I have dealt with the three issues with which the Judge, on the papers, dealt and on which I have heard argument today. I will deal with any loose end that now arises.
Costs
So far as costs are concerned, the Judge ordered that the Local Authority have the costs of its Acknowledgement of Service and Summary Grounds of Resistance in the entirety of the claimed sum of £4,900. The order made no reference to the Claimant having the right of challenging that order for costs by way of submissions. Mr Hercock rightly drew my attention to that and rightly recognises that the Claimant should not be disadvantaged by the absence of that provision. He recognises that I can appropriately revisit the question of costs and the quantum of costs. Between us, Mr Hercock and I have sought to identify the points that can properly be made in support of Mr Gawith’s invitation to reduce the costs order, as a matter of my judgment and discretion. I am quite satisfied that it is not necessary to defer the question of costs, to allow written submissions or any further hearing, and that Mr Gawith has not been disadvantaged by the fact that this was not previously flagged up to him. If permission for judicial review had been granted, the costs order would have been reopened in its entirety, and costs would have been a function of the final outcome of the case. It is because I am refusing permission for judicial review that the question arises as to what to do about those costs, if anything.

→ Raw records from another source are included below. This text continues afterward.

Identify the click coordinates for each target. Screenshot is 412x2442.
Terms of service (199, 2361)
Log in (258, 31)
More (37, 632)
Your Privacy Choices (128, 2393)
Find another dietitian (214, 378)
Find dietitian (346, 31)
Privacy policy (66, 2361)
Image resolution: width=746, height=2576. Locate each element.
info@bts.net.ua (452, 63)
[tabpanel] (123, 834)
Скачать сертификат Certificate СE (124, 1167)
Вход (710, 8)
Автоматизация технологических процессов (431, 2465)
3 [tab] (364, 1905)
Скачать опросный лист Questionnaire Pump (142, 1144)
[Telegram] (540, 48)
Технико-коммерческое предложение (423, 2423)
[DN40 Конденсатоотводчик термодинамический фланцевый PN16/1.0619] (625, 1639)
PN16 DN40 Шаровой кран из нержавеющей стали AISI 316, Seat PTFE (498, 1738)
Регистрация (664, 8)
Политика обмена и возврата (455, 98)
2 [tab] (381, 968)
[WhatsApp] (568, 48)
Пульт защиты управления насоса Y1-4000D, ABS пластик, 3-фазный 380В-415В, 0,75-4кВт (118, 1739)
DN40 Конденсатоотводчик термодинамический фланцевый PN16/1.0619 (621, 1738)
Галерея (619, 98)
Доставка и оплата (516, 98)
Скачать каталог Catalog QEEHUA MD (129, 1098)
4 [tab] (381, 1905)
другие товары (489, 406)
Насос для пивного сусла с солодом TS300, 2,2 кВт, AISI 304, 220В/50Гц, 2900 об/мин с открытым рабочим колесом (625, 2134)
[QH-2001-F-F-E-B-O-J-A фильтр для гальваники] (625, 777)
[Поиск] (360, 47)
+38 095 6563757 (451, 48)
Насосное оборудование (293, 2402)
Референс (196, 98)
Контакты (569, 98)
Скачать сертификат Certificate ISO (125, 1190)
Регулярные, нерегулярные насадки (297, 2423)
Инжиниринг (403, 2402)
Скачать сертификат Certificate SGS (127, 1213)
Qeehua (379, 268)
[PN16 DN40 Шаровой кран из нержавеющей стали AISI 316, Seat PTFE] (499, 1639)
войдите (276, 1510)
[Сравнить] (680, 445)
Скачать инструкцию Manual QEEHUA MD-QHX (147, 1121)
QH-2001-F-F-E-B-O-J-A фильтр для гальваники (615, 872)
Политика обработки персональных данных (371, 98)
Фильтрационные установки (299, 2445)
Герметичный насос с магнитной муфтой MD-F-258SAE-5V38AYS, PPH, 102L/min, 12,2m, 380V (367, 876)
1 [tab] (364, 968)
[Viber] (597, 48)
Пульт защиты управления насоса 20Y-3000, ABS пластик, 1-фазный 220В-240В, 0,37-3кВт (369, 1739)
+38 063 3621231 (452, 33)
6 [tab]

I bear in mind that I have not upheld two of three suggested ‘knockout blows’, all of which persuaded the Judge on the papers. I also bear in mind the reality that the two delay points did not make a very substantial contribution to the length of the Summary Grounds. I bear in mind the reality of the costs that have been incurred by the Local Authority, as a direct consequence of having to deal with this claim. No application for costs of today is pursued. I will make some reduction and replace an order of £4,000 for the order of £4,900 made by the Judge on the papers, principally to reflect the fact that there is no basis for costs on an indemnity basis, and therefore recognising that a broadbrush reduction is appropriate; but also looking at the position fairly and in the round. I have regard to the fact that permission has today been refused on that part of the case which was always the main event: the legal merits.